-- start Passage to read --

Last week’s posting about getting students back to school attracted quite a lot of comment for which I am grateful. There are some other issues that should be brought to wider notice and so I shall embark on a visit to The Things That Matter.

A well-meaning commentator popped up on the Television Three Project Programme about the Teaching of Writing which claimed that most students were being taught to learn to write in a flowing hand. I must say that my excursions into the realm of schools leave me with a burning understanding that some but only some youngsters receive tuition in the fine art of handwriting.

I can describe grotesque attempts of young children to actually hold a ball point pen which is both very difficult and does not engender the growth of a ease with hand-writing.

Only occasionally do I take recourse to describe how I was taught in the olden days to hand-write, (this was 1951-ish). We were each assign a smallish blackboard and we learnt to write stand at these said black boards. Emphasis was placed on our achieving rows of upper case “O’s” until we could produce a succession of fields of kiwifruit all ready, at the same size, etc to fuel our writing. This was followed by the addition of a flick of the chalk which would be required to start joining the letters together. The proscribed shape of the alphabet followed and so on.  Chalk led to pencil. And pencils were replaced by fountain pens at the start of Standard 5. And the handling of ink produced a few rather messy moments.

This journey was not entirely about scratching messages and so on, but it was about linking the process of thinking with the with the process of expression and of developing a cache of words that would increasingly develop to be available -the ammunition of the written word.

The business of literacy suffers from the students not receiving an adequate writing programme. Writing and Reading are the soulmates of literacy. You learn to read by writing, and to write by reading. Writing and Reading will not and should not replace each other for young readers. Using the facility with electronic keyboards should have as a precursor, basic facility with reading and writing language. 

And it is not soppy to want students to read and write.

-- end Passage to read --
-- start Extracted entries --

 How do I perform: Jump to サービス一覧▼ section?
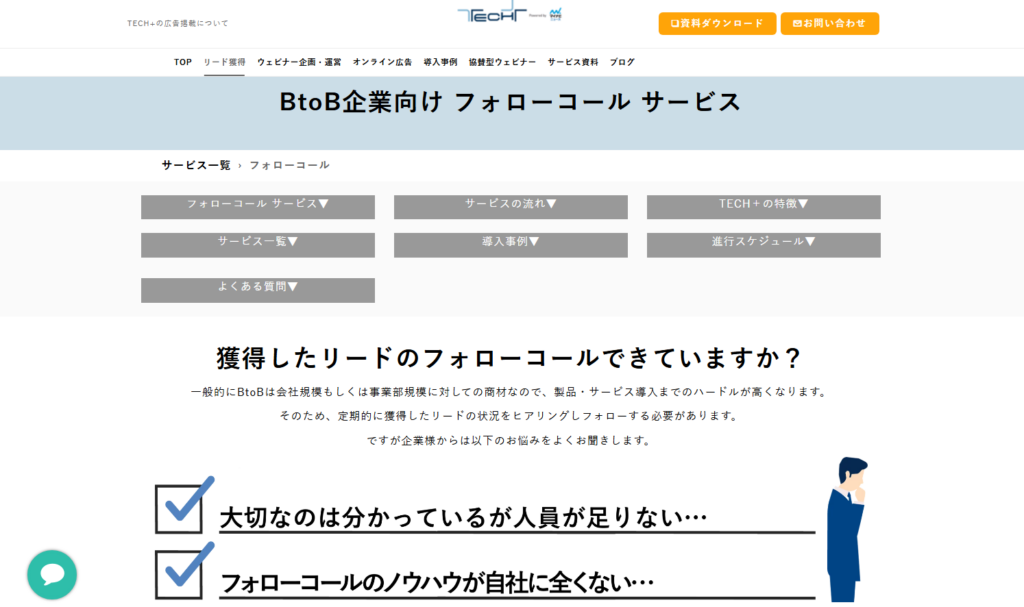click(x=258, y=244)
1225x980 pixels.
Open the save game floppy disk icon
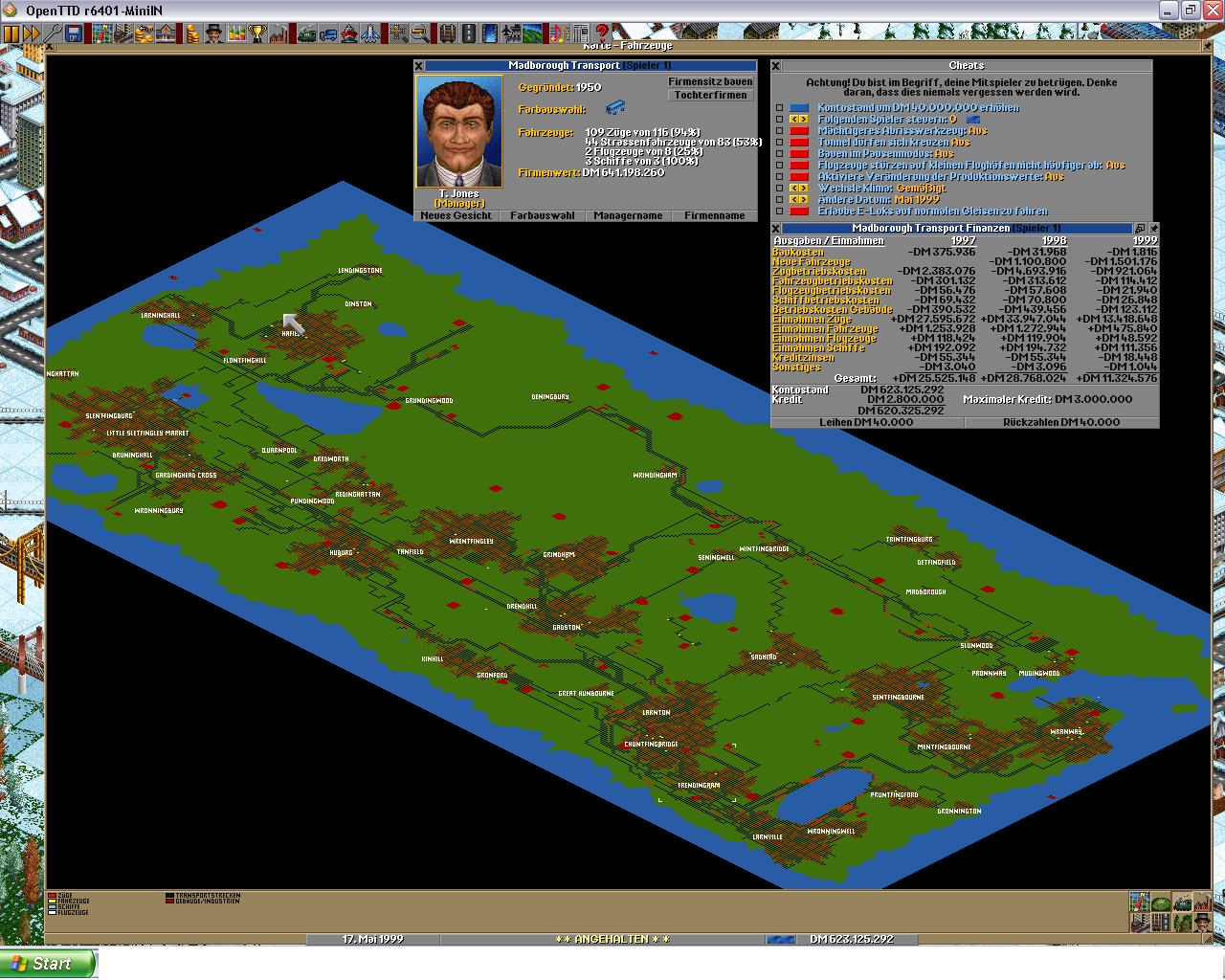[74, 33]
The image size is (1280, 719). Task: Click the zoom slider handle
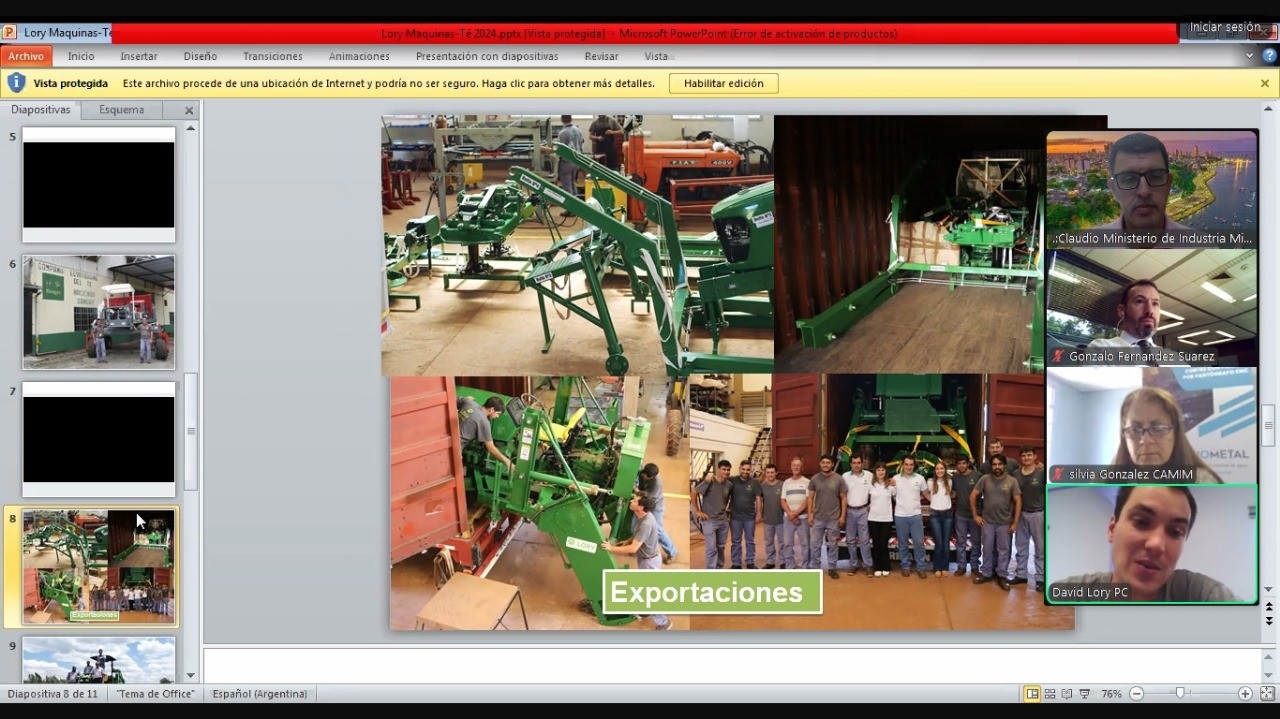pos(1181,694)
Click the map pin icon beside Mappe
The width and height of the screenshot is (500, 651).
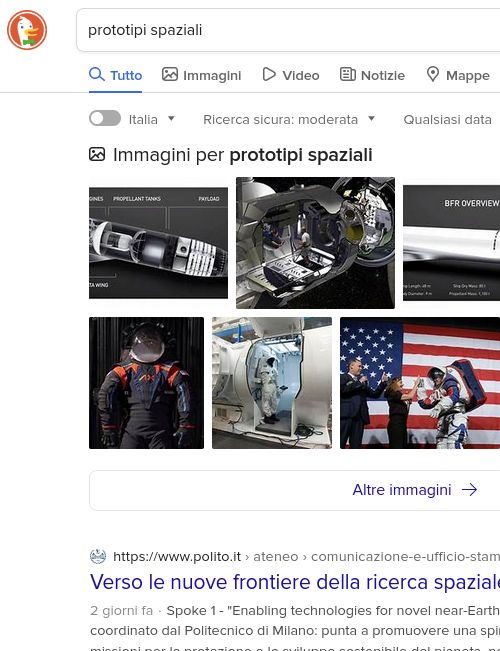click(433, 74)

-- end Extracted entries --

→ Goal
Please state when pencils were replaced by fountain pens, according to the post on handwriting. The records were taken from a different source than the post on handwriting.

→ Worked solution
At the start of Standard 5.